L'histoire de la place de la République - Deuxième partie
Le monument en l’honneur de Demolombe.
Cet article est la suite de l’article : histoire de la place de la République – Première partie.
Un haut lieu de l’aristocratie
À la fin du 17e siècle, l’ensemble du quartier de la place Royale est urbanisé. De 1684 à 1689, les Jésuites, installés dans le collège du Mont (au bout de la rue de Bras), construisent leur église qu’ils dédient à Sainte-Catherine-des-Arts, rebaptisée au début du 19e siècle Notre-Dame-de-la-Gloriette. Les anciennes fortifications qui séparaient les Petits-Prés de la vieille ville sont abattues, facilitant ainsi l’incorporation du nouveau quartier au tissu urbain ancien.

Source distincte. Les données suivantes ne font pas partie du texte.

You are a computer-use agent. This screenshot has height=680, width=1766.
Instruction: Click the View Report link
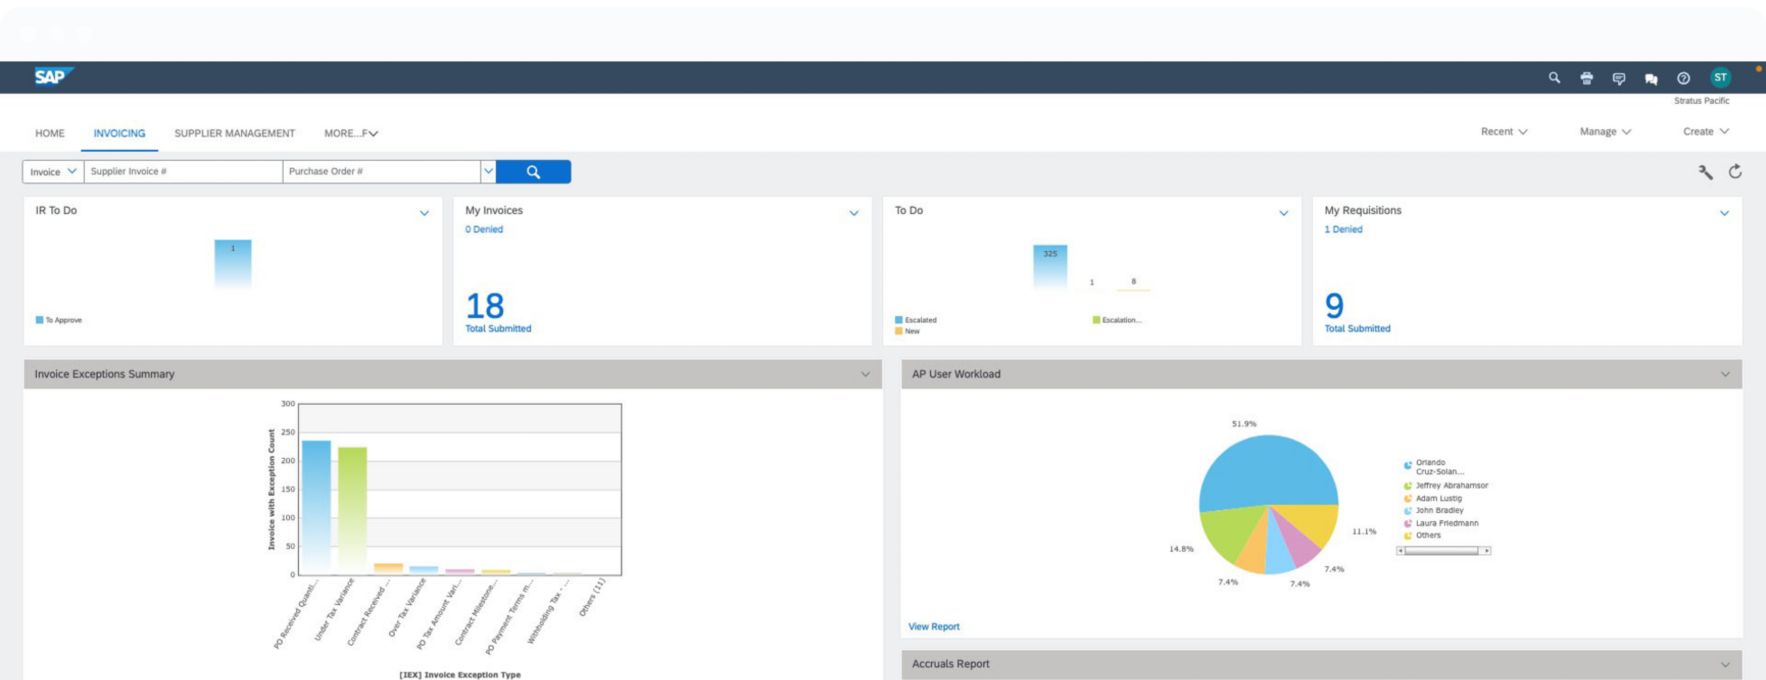pyautogui.click(x=933, y=627)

Église Notre-Dame-de-la-Gloriette.
Crédits : Patrimoine de France
Haut lieu de l’aristocratie caennaise, la place affiche un certain standing. Elle est plantée de tilleuls et son centre est engazonné, chose rare à l’époque. Les rues entourant le square et ses allées sont pavées dès les années 1760. Un garde municipal est même chargé de déloger « les fainéants, vagabonds et décrotteurs ». On y organise également des cérémonies publiques, la place étant l’un des rares espaces urbains suffisamment vaste pour cet usage. C’est aussi un lieu de passage important puisque des messageries sont implantées à l’emplacement de l’actuel hôtel Royal.
Hôtel Royal avant 1944.
Crédits : collection Georges Pigache
Du fait de la présence de riches marchands et d’aristocrates, la place subit également les soulèvements populaires qui marquent le 18e siècle. Ainsi, en 1725, les émeutiers envahissent l’hôtel de Gosselin de Noyers, lieutenant de police, et l’Hôtel de Plébois de la Garenne, riche négociant et fermier général de l’Abbaye-aux-Hommes coupable selon eux de gaspiller le grain en poudre pour ses perruques. Pendant la Révolution française, la place est renommée place de la Liberté et la statue de Louis XIV est détruite.
La place va rester une pièce importante au cœur du mécanisme urbain de Caen tout au long du 19e siècle et de la moitié du 20e siècle. Le séminaire des Eudistes est récupéré en 1792 par l’autorité municipale. Sont implantés dans le bâtiment, agrandi au fil des ans : la mairie, la bibliothèque municipale, le musée et l’école des beaux-arts, ainsi que la poste.
Cour de l’hôtel de ville, à gauche, aile du musée des Beaux-arts.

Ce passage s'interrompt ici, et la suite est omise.